● What is required
Could you retype exactly the lines below between the one holding "Task: Select Topic at the menu bottom" and the one holding "Screen dimensions: 595x520", inclusive, leaving out any pictures?

● Recorded data
########################################

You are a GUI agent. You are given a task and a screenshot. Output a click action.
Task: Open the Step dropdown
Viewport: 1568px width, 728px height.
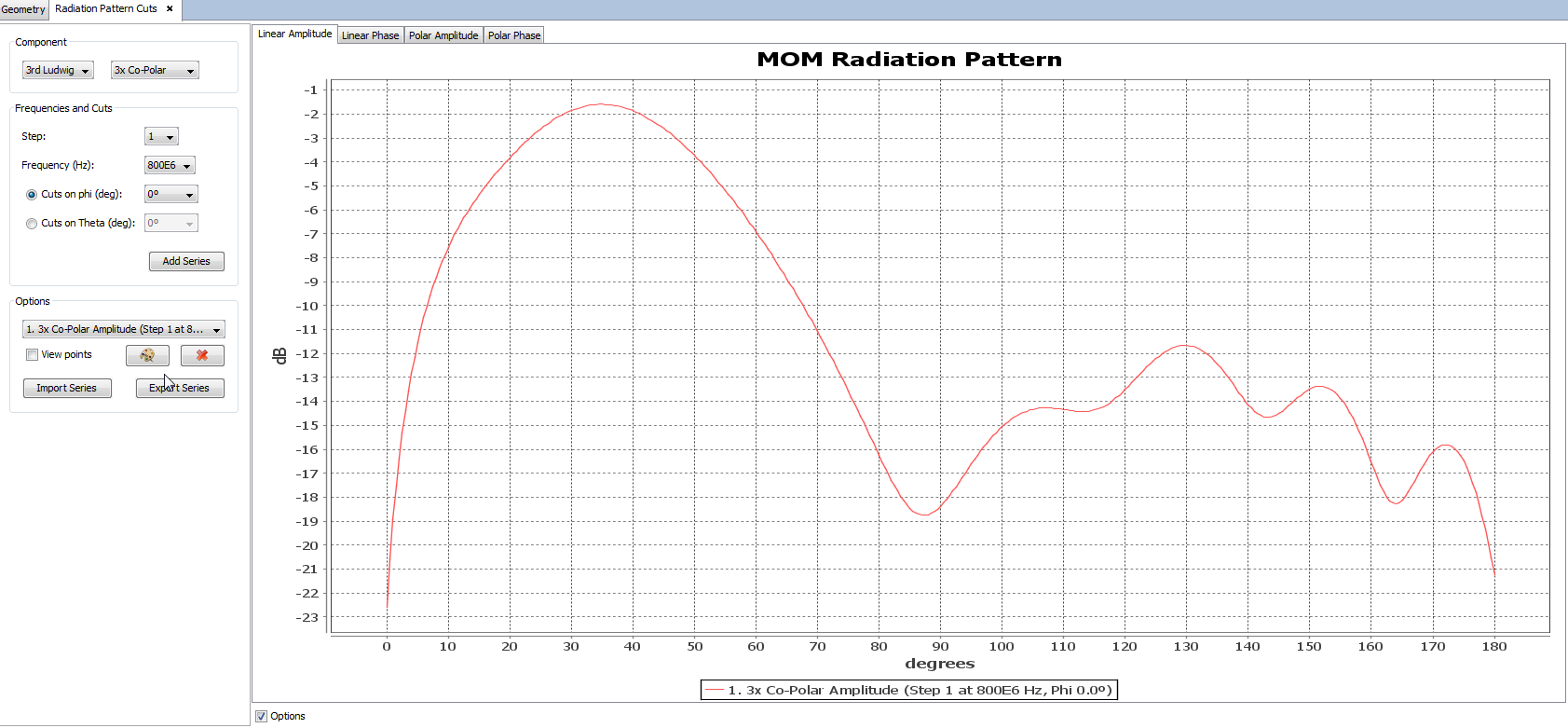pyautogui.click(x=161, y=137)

########################################

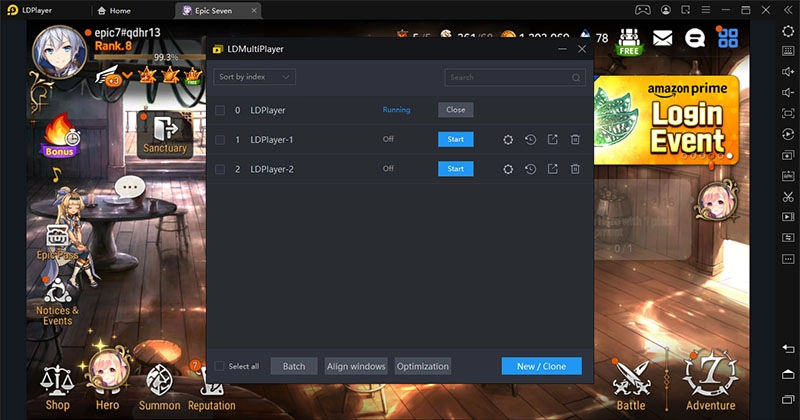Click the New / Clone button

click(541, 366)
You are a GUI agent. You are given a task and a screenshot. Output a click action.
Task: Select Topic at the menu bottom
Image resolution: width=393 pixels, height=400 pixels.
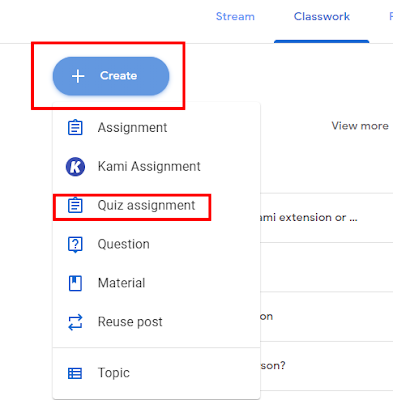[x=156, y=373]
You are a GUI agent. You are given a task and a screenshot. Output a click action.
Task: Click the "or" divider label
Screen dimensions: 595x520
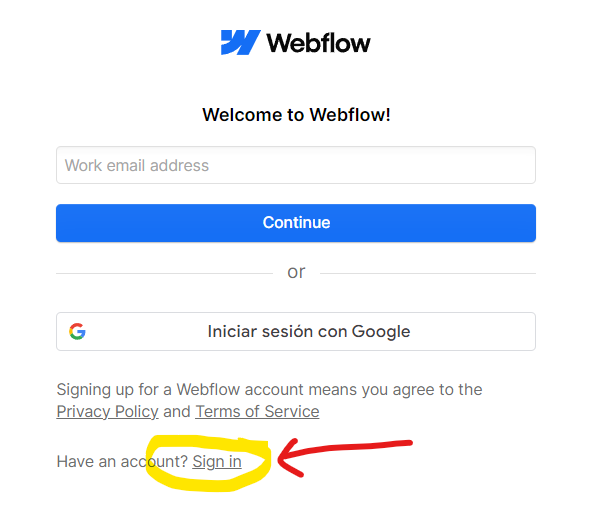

########################################

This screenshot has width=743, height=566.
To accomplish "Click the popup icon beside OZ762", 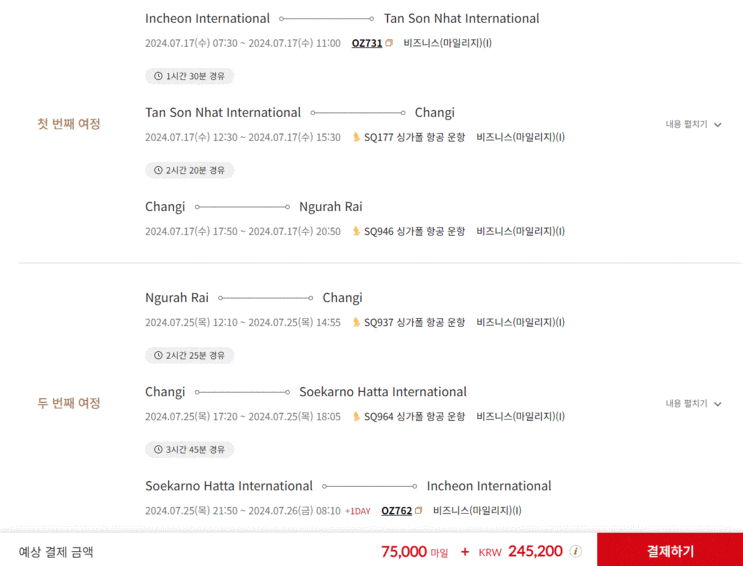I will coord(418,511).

########################################

● Reply to the task
Task: Select Topic at the menu bottom
Image resolution: width=393 pixels, height=400 pixels.
[x=156, y=373]
You are a GUI agent. You are given a task and a screenshot. Output a click action.
Task: Click the "or" divider label
Screen dimensions: 595x520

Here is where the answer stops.